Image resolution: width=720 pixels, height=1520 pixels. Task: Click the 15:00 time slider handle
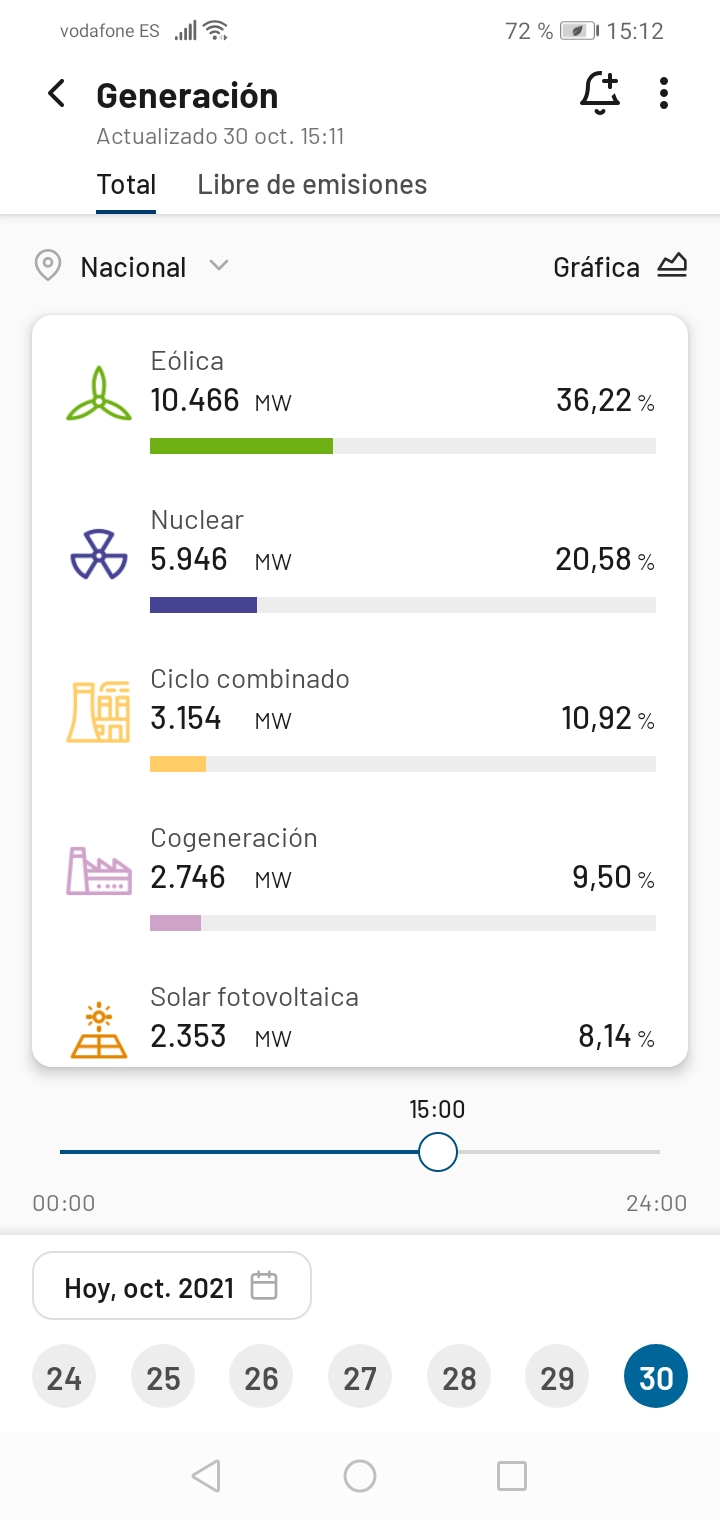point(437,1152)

◆ ◆ ◆ ◆

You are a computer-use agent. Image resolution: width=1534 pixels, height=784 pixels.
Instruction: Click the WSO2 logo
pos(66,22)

◆ ◆ ◆ ◆

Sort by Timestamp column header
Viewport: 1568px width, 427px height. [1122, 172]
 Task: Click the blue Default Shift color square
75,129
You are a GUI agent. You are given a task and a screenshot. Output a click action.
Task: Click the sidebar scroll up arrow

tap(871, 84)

◆ ◆ ◆ ◆

◆ What needs to be done: Your task is to find each line in the entries that contains the string "agent" and copy it.

◆ Solution:
You are a computer-use agent. Image resolution: width=1534 pixels, height=784 pixels.
You are a GUI agent. You are given a task and a screenshot. Output a click action.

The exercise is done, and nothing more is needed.